Oui mais, Leïla l'ouvrière dans tout ça ? Elle veut du concret.
Alors, laissons Leïla dormir en paix avec ses enfants. Elle n'aime pas trop le bruit et la démagogie.
De grâce ne la décevons pas. L'histoire ne nous le pardonnera pas.
Ainsi, comme promis, elle accueillera rayonnante le printemps, après ce rude hiver.
Une semaine après la journée de rencontre avec Leïla la laborieuse, les contestations légitimes régionales ont commencés et la révolution eu lieu avec ses Martyrs.
La révolution est déclenchée avec des brulures terrifiantes et le feu nourrit. Il n'ya que le désespoir noir, sans issue, qui mène à la négation de soit même et aux brulures.
Mes pensées vont à tous ceux qui ont sacrifiés leurs vies pour le salut des autres.

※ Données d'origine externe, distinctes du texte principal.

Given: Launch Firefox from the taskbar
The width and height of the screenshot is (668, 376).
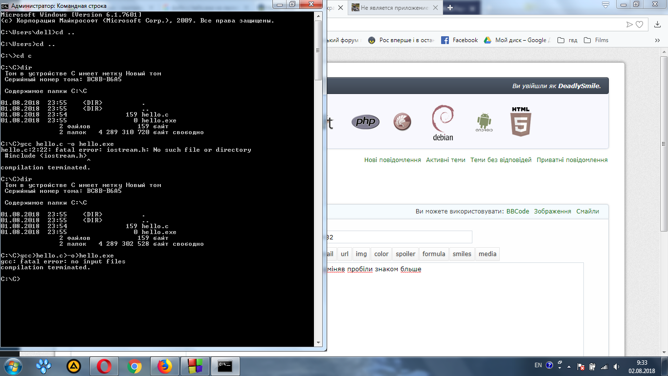Looking at the screenshot, I should tap(165, 366).
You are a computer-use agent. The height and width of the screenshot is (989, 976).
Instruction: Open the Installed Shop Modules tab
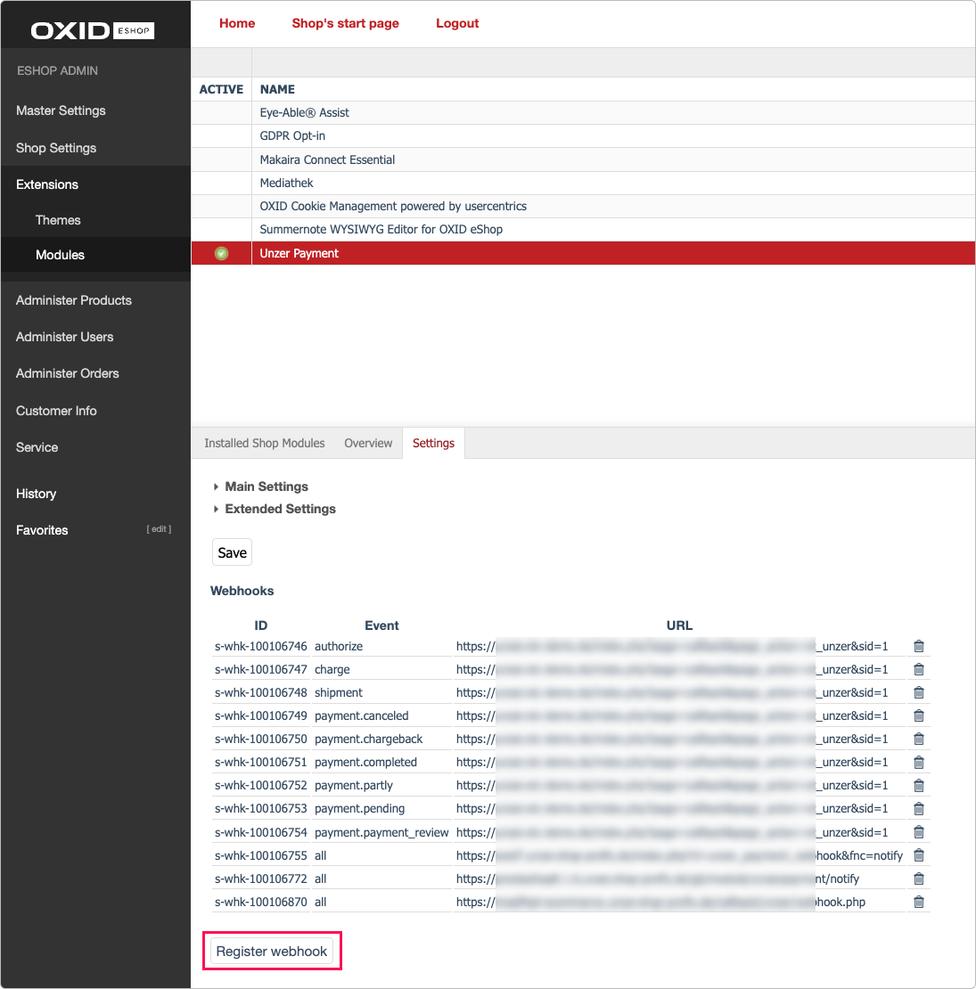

A tous les Martyrs de notre pays, égaux les uns aux autres, représentants la fierté et l'identité patriotique de notre nation montante.
Oui, à tous ceux qui sont tombés pour la Tunisie; à tous ceux qui ont donné leurs sangs chauds ; en récitant des versets coraniques tout en agonisant en silence, avec douleurs et sans larmes. Comme ravis, ainsi, de monter aux cieux.

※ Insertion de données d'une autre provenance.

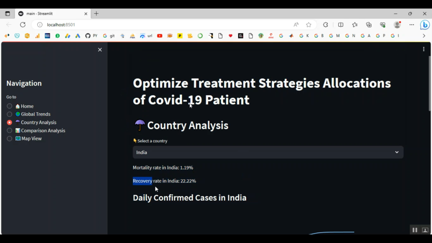
Task: Switch to Comparison Analysis page
Action: 10,131
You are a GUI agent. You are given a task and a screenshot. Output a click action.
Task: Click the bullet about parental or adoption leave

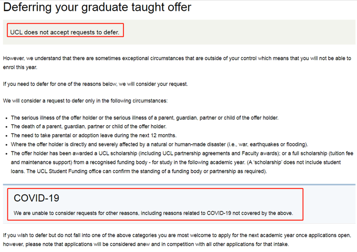(x=94, y=136)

Quel héroïsme et quel courage !
Dans notre pays, les fondamentaux sont intacts. C'est plus fort que nous, c'est dans notre sang. Exactement le même que celui qui a coulé. Le sang de la Tunisie, sans distinction, sans exception.
Cette révolution est une révolution jeune et une leçon pour les adultes qui croyaient détenir la vérité.
Peut-on tolérer qu'un responsable régional ou central digne de ce nom, exerce ses fonctions sans conscience professionnelle, sans scrupules et sans dévouement ? La réponse est non !
Analysons, faisons notre auto critique et corrigeons. Les nations avancent en se corrigeant.
Cette exceptionnelle révolution est épistémologique, scientifique, numérique pour reprendre la juste description de l'éminent économiste Chedly Ayari… Bref ; actuelle, unique et jeune.
Elle est la bienvenue cette révolution. On ne peut pas avoir mieux. C'est un passage obligé pour notre jeune nation, cultivée et montante. Finalement, ce sont nos enfants qui nous forcent la main.
Ne ratons pas l'après révolution, évitons les récupérations et le trop jeux politiques.
Relançons l'activité la tête haute et persévérons.
L'intérêt de la nation prime à tout.
Et l'Armée nationale dans tout ça ?
Armée républicaine.
Ce haut corps républicain protecteur, observateur averti et anticipant.
Au culminant des brulures, l'armée a été sollicitée afin de dépasser l'entendement. Elle a choisie son partie ; la nation, rien que la nation ; c'est sa vocation et sa mission.
Les hauts commis militaires, les soldats de l'ombre et les soldats du ciel ont effectué une démonstration de maîtres. Discrétion, efficacité, conviction et loyauté ; nos hommes politiques devraient s'y inspirer.
Du coup, deux armées se sont constituées : La conventionnelle et la populaire. Une symbiose à connotation céleste qui défend une cause noble terrestre. Dans ces conditions la nation devient invincible. C'est céleste.
Oui, je suis fier de notre armée, tout corps confondue.
Oui, je suis en confiance d'un état garant pour améliorer la situation de Leïla l'ouvrière, l'emploi des jeunes, la répartition des richesses nationales, la justice sociale et le bien être de tout Tunisien. Le bien être de tout tunisien dont notamment le corps des armées, méritoire de reconnaissance à juste titre. Il est temps.
Ce haut corps fier et humble, qui accomplit son devoir et ne revendique rien ; c'est à son honneur et à sa considération.
A ce propos, la citation qui suit nous interpelle. Citation émanant de l'homme d'état
George Washington et reprise par le général De Gaule :
Temps modernes, Etat moderne, Armée moderne et comblée.
Moralité de l'histoire :
La révolution libre et jeune est un fait historique national indéniable.
Alors de grâce, soyons à la hauteur de cette révolution. Révolution unique dans son genre par son originalité actuelle et historique.
Qui dit mieux ?
Dr. CHERIF Med Raouf.
Universitaire, Menzel Bourguiba.
Menzel Bourguiba, nommée antérieurement Ferry ville.
Ville martyre de lutte pour l'indépendance.
Ville de travail, de labeur et de sueur.